James C. Johnston died at the end of the Civil War. He left Hayes to Edward Wood of nearby Greenfield Plantation, described in the will as his "friend and advisor." Edward Wood moved his family in. Wood, like Johnston before him, had children with his wife Caroline Gilliam Wood - and also fathered a biracial daughter, Mariah, with a woman he held in slavery. Mariah was raised inside the Wood household by her aunt Sarah Wood-Walker, a house servant. The pattern was not unique to Hayes; it was the pattern of plantation life across the antebellum and Reconstruction South, the private fact that the public architecture concealed. Wood descendants live at Hayes today, and the property still functions as a working farm growing cotton, tobacco, peanuts, and grains. North Carolina governors and state legislators have been entertained there. The cemetery just outside the house holds Penelope Barker, leader of the 1774 Edenton Tea Party; James Iredell, an Associate Justice of the U.S. Supreme Court; Samuel Johnston, governor and senator; and, until 1906, James Wilson, signer of the Declaration of Independence.

The View from the Belvedere

Climb to the belvedere on the roof of the central block and you see what the families who built and held Hayes saw: Edenton Bay shining south, Queen Anne's Creek curling north, fields running flat to a cypress horizon.
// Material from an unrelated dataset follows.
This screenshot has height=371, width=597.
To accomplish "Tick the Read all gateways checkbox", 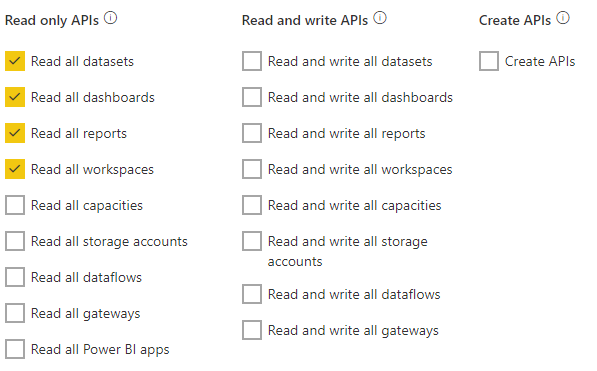I will 15,313.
The grounds are private; the National Historic Landmark designation does not open them to the public. From the air the geometry reads cleanly - a long central block, two pavilions linked by curving wings, the cemetery a small white rectangle just east of the house. The official story is in the architecture. The other story, the longer one, runs through Edy Wood and her daughters and Mariah and a Philadelphia tuberculosis ward and a teaching post on the Sea Islands and a long correspondence with Charlotte Grimke's husband Francis. None of it is visible from the air. All of it is the house.

From the Air

Coordinates 36.05 N, 76.60 W. East of Edenton on a slight rise between Edenton Bay (south) and Queen Anne's Creek (north). Recommended viewing altitude 1,500-3,000 feet AGL to read the distinctive five-part Palladian footprint. The villa is privately owned and grounds are not open to the public. Nearest airfield is Edenton Northeastern Regional (KEDE) 2 nm west. Plymouth Municipal (KPMZ) 18 nm southwest, Elizabeth City CGAS (KECG) 25 nm northeast. Soft early-morning or late-afternoon light reads the belvedere best.